Should GPs give penicillin for suspected meningococcal septicaemia?
I found Dr Rosie Hague's article ‘Meningococcal disease warrants prompt referral' (Practitioner 2008;252:17-20) very helpful but was confused by her advice that GPs should give parenteral antibiotics as soon as meningococcal disease is suspected.
I read a report last year of an increase in mortality rate in children with clinically diagnosed bacterial meningitis who were given parenteral benzylpenicillin prior to hospital admission by GPs.
If a GP is in close proximity to the referring hospital and the casualty department has been informed of the case, should the GP still give the drug or is it better for the patient to be treated in hospital?
Dr Irene Cotter, GP
Dr Rosie Hague replies:
The advice to administer parenteral antibiotics as soon as meningococcal disease is suspected is based on the observation that those patients who present with meningococcal septicaemia (fever and petechiae/ purpura) can progress very rapidly from mild symptoms to severe sepsis syndrome and death. This process cannot be influenced until antibiotics, along with supportive measures such as oxygen and intravenous fluids, are commenced.
There are studies indicating that delay in administration of antibiotics in those presenting to the emergency department is associated with a worse prognosis.1 Clearly randomised controlled trials are not possible in this situation, but the assumption has been that giving penicillin in primary care will ‘buy more time' and potentially save lives.

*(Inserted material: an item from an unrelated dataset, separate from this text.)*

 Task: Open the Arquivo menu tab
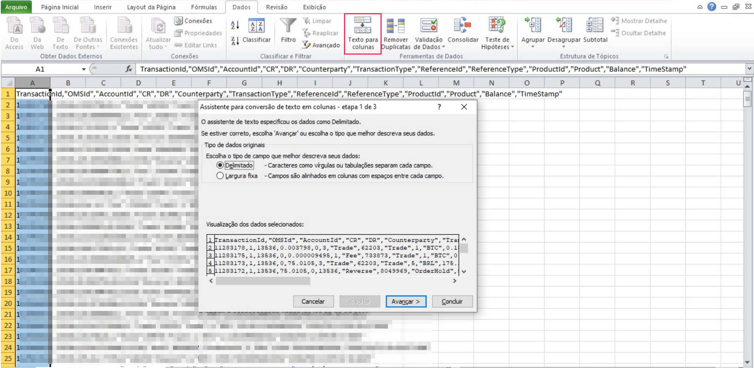tap(16, 7)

I assume that the report to which you are referring is the paper by Hahne et al, published in the BMJ in 2006.2 This was a systematic review of the effectiveness of antibiotics given before admission in reducing mortality from meningococcal disease. In my opinion, this is not the easiest paper to read, and the individual papers cited produced conflicting results.

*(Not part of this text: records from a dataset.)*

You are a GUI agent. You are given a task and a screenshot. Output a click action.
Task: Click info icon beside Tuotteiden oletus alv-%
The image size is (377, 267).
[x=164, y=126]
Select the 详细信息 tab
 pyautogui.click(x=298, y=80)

However, the main message is that while the results suggested that those with severe disease who were given parenteral antibiotics in primary care had a worse outcome, this finding is likely to be confounded by the fact that those treated had the most severe disease, and so were less likely to do well.
A helpful accompanying editorial in the same issue3 rightly emphasises that the most important role for GPs is to recognise the disease and to make sure that the patient gets to hospital as soon as possible. The benefit of parenteral penicillin in the absence of provision of other supportive measures remains unproven.

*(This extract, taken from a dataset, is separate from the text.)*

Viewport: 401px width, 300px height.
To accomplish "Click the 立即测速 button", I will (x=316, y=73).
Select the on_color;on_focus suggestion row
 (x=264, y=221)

The D level recommendation in the SIGN guideline4 reflects the current Health Protection Agency guidelines that, after considering this evidence, parenteral antibiotics should still be given as soon as meningococcal disease is suspected.5
It is important to recognise that the condition discussed here is that of meningococcal septicaemia, not bacterial meningitis. In the most fulminant cases where any delay in administration of antibiotics may be crucial, the organism has not even got as far as the meninges, and the signs prompting treatment are therefore fever and petechiae.
There is no evidence supporting the administration of antibiotics to those presenting with signs of meningitis in the absence of a rash. In this case, the causative organism may not be N. meningitidis. There is evidence that in other forms of bacterial meningitis, dexamethasone should be given before, or at the same time, as the first dose of antibiotic to reduce the risk of deafness. If parenteral antibiotics have already been given, this opportunity will have been lost.
The most recent published guideline on this subject by an EFNS Task Force6 recommends that anyone suspected of having meningitis should be admitted to hospital within 90 minutes of the diagnosis being suspected,
and antibiotics commenced after a lumbar puncture (if there are no contraindications) within 60 minutes of hospital admission, and no longer than three hours after first contact with the health service.
This may only be achievable in remote and rural areas if antibiotics are given in primary care, but otherwise the ideal pathway is rapid transit to hospital, where appropriate investigation and all the elements of treatment can be commenced.